While each data type by itself may provide relatively weak evidence for behavioural (or other) change, the combination of several mutually corroborative elements leads to much stronger conclusions. We found convincing evidence for increased public awareness of astronomy topics; discussion and debate of advanced scientific concepts; and a sustained legacy of engagement with our chosen research results. This suggests that similar methods may prove useful in future, particularly for the kind of fundamental physics discoveries that – while highly publicised – can be tricky to describe in terms of the impact narratives required by assessment exercises such as the REF.
Our paper is a proof-of-concept study, and there are clearly many avenues for future research. The investigation of research projects which are not quite as high profile as the ones presented here would be interesting, as would the extension of our data sets to include more types of online data. It would also be possible to do a much more sophisticated analysis of our comment databases. One might think, for example, of applying sentiment analysis, natural language processing (or other machine learning) techniques in order to quantify how the public’s response to scientific content changes over time, or to quantify evidence of rigorous debate. This would also shed light on the robustness of our comment data, which may be polluted by negative or false information.

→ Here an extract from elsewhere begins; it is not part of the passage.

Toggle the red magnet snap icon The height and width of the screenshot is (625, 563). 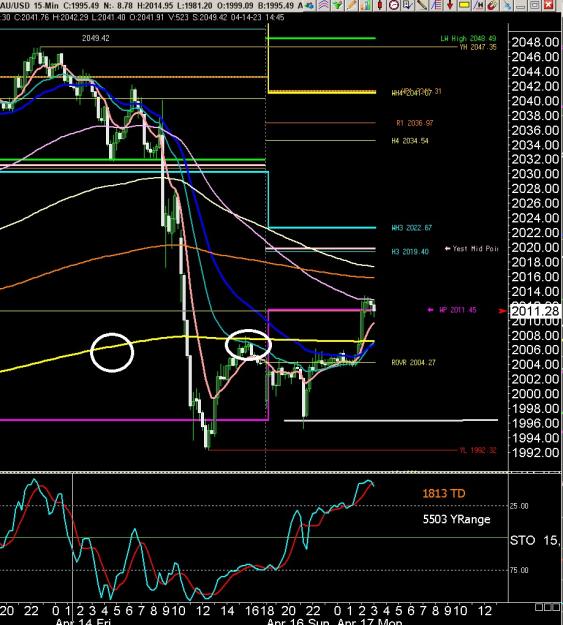(x=492, y=5)
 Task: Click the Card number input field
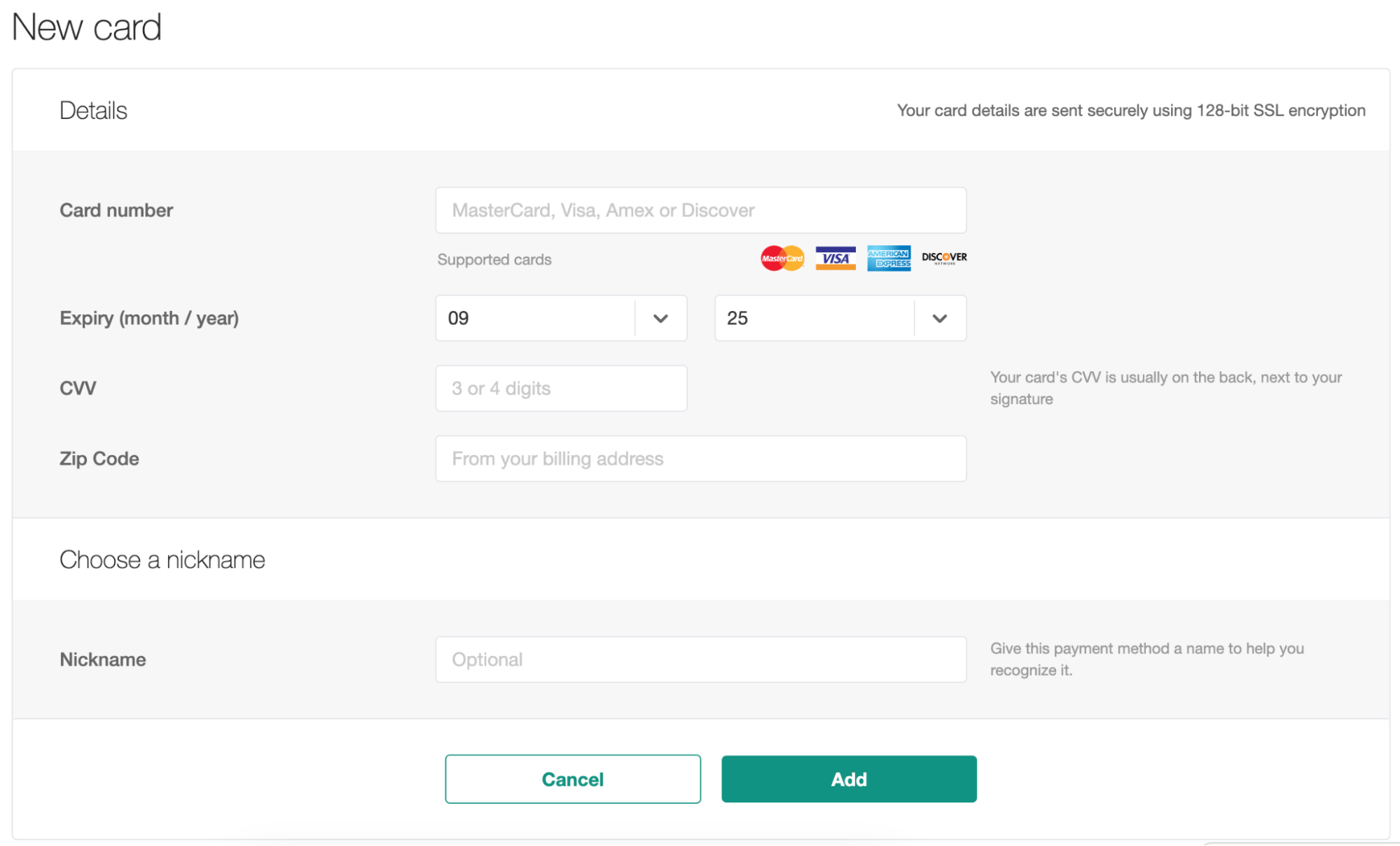click(x=700, y=209)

We emphasise that measuring engagement is not the same thing as measuring understanding, and that our methods, even if sentiment analysis is included, are better equipped to do the first of these. At this stage, it seems likely to us that reliable measures of understanding will require substantial input by human evaluators, and will therefore be restricted to smaller data sets.

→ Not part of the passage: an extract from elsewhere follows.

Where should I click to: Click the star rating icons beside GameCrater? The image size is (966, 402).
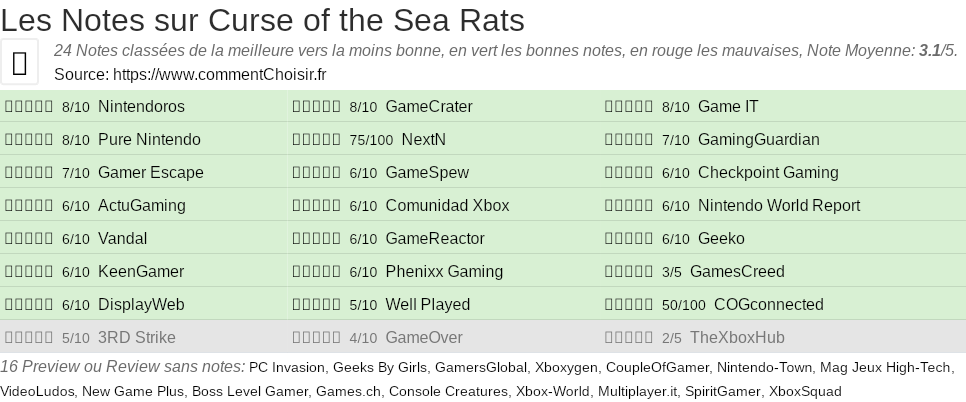317,107
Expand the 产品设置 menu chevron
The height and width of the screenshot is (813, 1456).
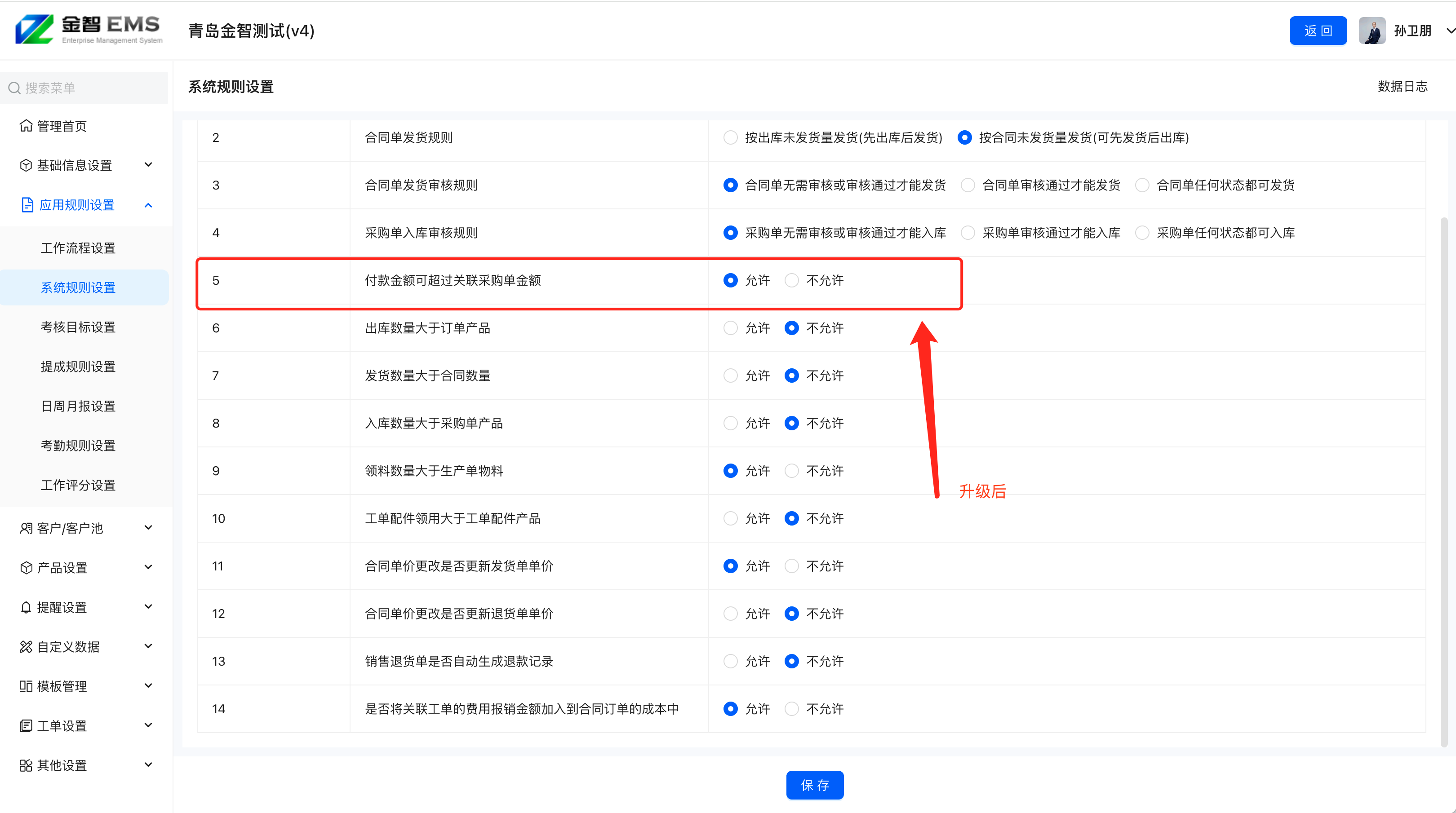tap(148, 567)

Even if all comments and posts are genuine, they may be the work of scientists or those related to academia, rather than of laypeople. Although conversations between academics in public may have substantial engagement value, as we argue above, this is a different sort of engagement to conversations between scientists and the wider public, and our data does not currently distinguish between these. We leave the investigation of these interesting questions to future work, but hope that our present results already provide a useful counterpoint to the well-documented perception of public engagement as ‘risky’, given the challenges of evidencing it (Wilkinson, 2019; Watermeyer and Chubb, 2019).

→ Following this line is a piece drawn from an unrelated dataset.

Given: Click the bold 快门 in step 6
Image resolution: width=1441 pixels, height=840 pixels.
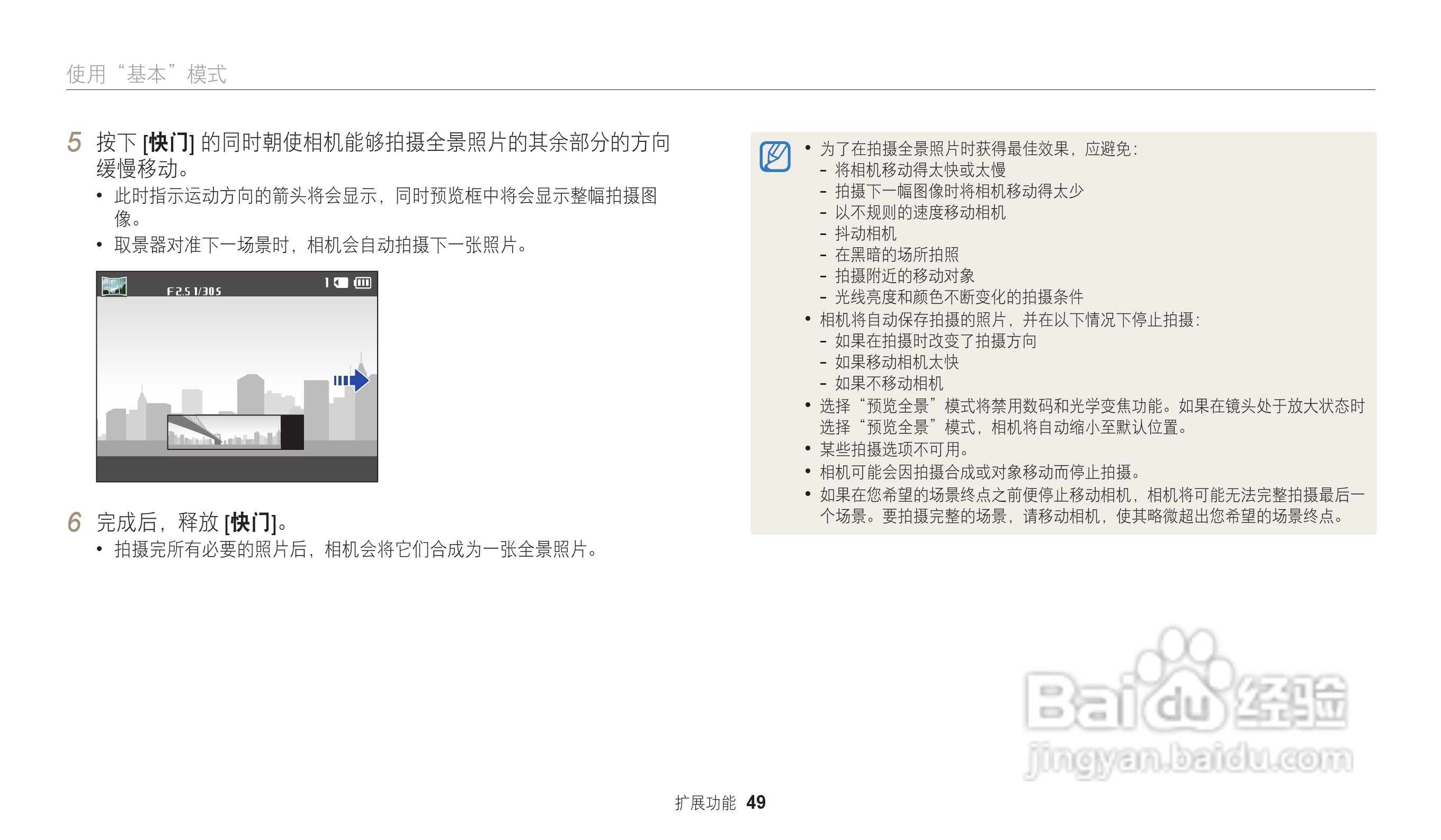Looking at the screenshot, I should tap(250, 523).
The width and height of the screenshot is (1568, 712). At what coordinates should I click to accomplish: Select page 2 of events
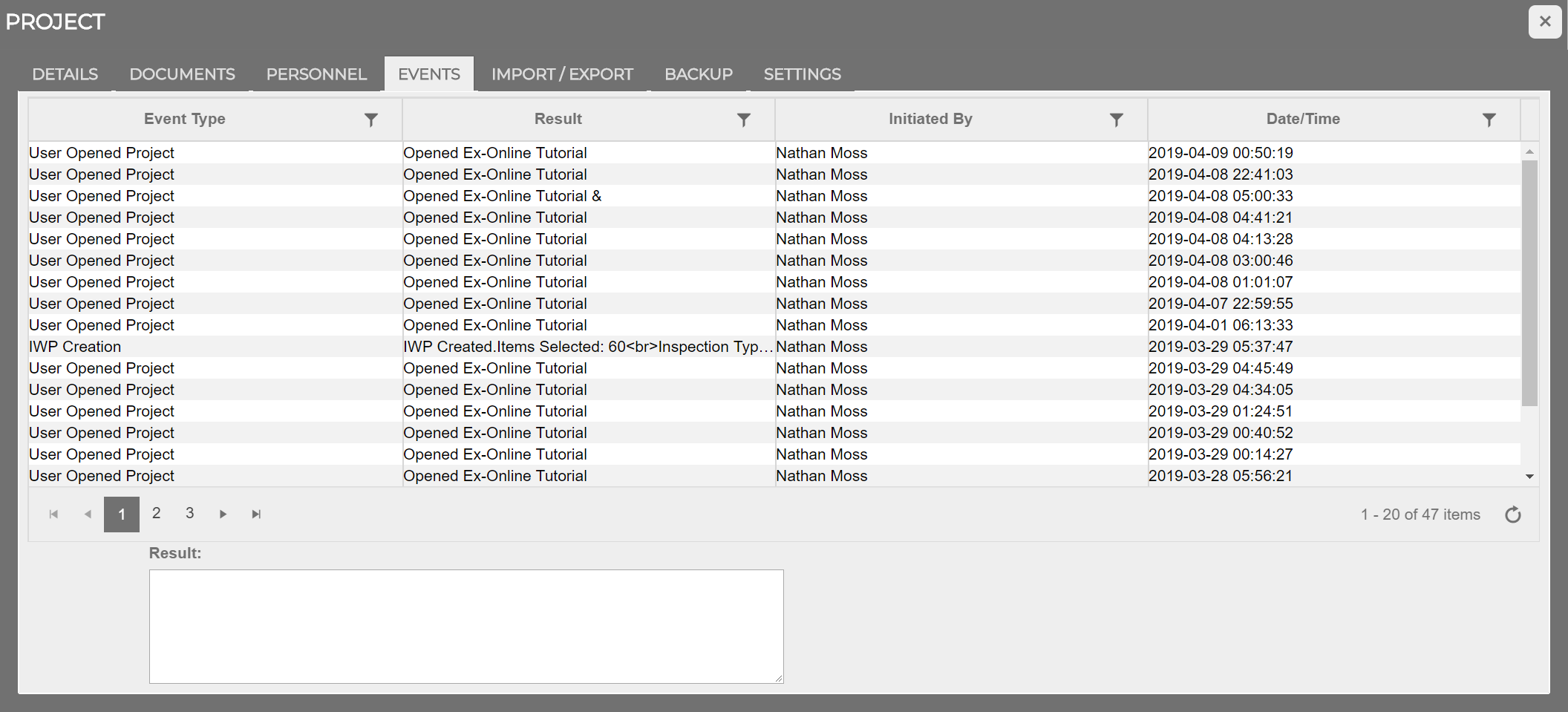[156, 513]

Our approach may additionally offer a route towards greater engagement for academics who have been mistrustful of the impact agenda as a whole. Researchers occupied with fundamental rather than applied science, who feel a sense of moral obligation in justifying their research, may nonetheless feel marginalised by this agenda, particularly given that the demands of evidencing their impact may feel quite separate from those aspects of research that made them become scientists in the first place. We see it as significant that our techniques rely on the very same data science skills that are used widely throughout fundamental science, thus helping to enfranchise those researchers who may face an additional ‘emotional challenge’ in regard to the impact agenda (Chubb et al., 2017). Finally, we note that the increasing impact agenda, together with the rapid development of data science, provides ample scope for interdisciplinary collaboration in this area.